Concebida originalmente para los trece músicos que podía admitir la estrecha escalera de la villa (quinteto de cuerda, flauta, oboe, trombón, dos clarinetes, dos trompas y una trompeta) , se editaría años después en una versión para 35 instrumentos. De evocadora inspiración beethoveniana, su bello tema central reaparecerá en boca de Brühnilde (Siegfried, acto III). Más adelante, el oboe introduce un segundo motivo, basado en una nana que Wagner había transcrito para su hija Eva en 1868. A destacar también la breve incursión de la trompeta, que asociamos, cuando reaparece en la Tetralogía, con la pulsión vital de Siegfried. El idilio es, en definitiva, el sonido de la ternura, un canto a la fuerza transformadora del amor, el sueño de un oasis familiar lleno de niños.

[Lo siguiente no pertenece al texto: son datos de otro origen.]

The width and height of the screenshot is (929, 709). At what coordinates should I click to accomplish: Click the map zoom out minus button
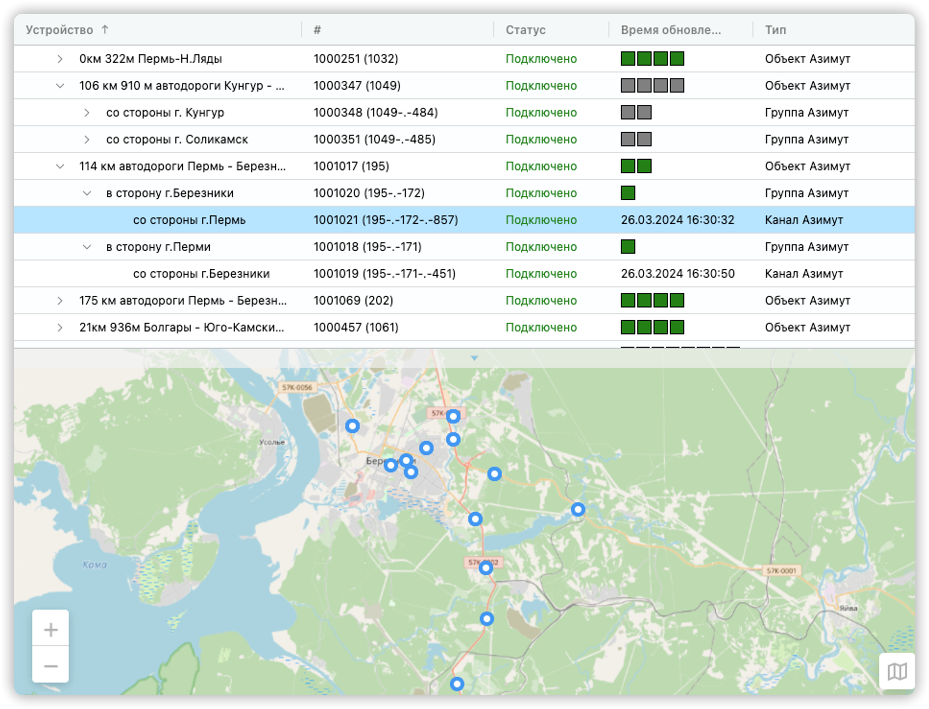click(x=51, y=666)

Cabe recordar que el Anillo gravita sobre el antiguo mito de Siegfried, el héroe libre y salvaje que vence al dragón y salva a una doncella de encantamiento. En línea con la leyenda nórdica, Wagner, nos recuerda Paloma Ortiz-de-Urbina , recrea inicialmente la historia de la muerte de Siegfried (1848) y, de la necesidad de dar consistencia y dotar de caracteres nítidos al personaje, surge tres años más tarde el relato del joven Siegfried. Así, durante más de veinte años se van engendrado, en sentido inverso, los textos del prólogo y las tres jornadas del Anillo del Nibelungo, cuya música, escrita entre 1869 y 1876, se estrenaría en el nuevo teatro de Bayreuth.
La muerte de Siegfried (Götterdämmerung) y la música para su funeral son, en realidad, el núcleo de la tetralogía. La secuencia fúnebre, tejida a partir de los diferentes motivos relacionados con la vida del personaje (los temas de sus padres, Siegmund y Sieglinde, hijos de Wotan, el de los Volsung, el amor de Brühnilde o el del viaje por el Rhin) y los relacionados con la muerte del Héroe, narran y acompañan el descenso trágico. Siegfried es asesinado por Hagen justo después de haber recuperado la conciencia plena, en el preciso instante de su acceso a la madurez. Su muerte hará inevitable el sacrificio de Brühnilde, en un final dramáticamente insuperable (inevitable e inesperado a la vez), lanzándose montada en su caballo Grane a la pira que destruirá el Walhalla, para retornar el anillo de al fondo del río, la naturaleza, su legítima dueña.
La concepción del Héroe, (joven, robusto, libre) nace, y no es casual, en tiempos de revolución y de exilio, y la construcción de un ser natural, puro y capaz de utilizar todos los dones de la naturaleza para conseguir sus propósitos, habla de un supuesto ideal de hombre nuevo. A su vez, su propia crueldad inconsciente, es la que le permite avanzar sin miedo. La muerte de Siegfried es también la muerte de un ideal que conduce, inevitablemente, a la destrucción.
Cierra este programa colosal la Cabalgata de las Valquirias (Die Walküre, Bayreuth 1876), fragmento que F.F. Coppola dejó asociado para siempre a la pulsión destructora de Occidente, en su adaptación libre de “El corazón de las tinieblas” (J. Conrad). Hablamos de la conocida secuencia de Apocalypse Now (1979), concebida sobre un abrupto obstinado (sonido de helicóptero) que deja apenas escuchar la llamada de las Valquirias, cuya misión consiste en conducir a la residencia de los dioses a los héroes muertos en batalla. Ahora bien: nunca llegaron las hijas de Wotan a amortajar sus cuerpos para llevarlos al Walhalla, quizá porque aquellos hombres no eran héroes: eran seres sin nombre convertidos en asesinos, a las órdenes de los señores de la guerra.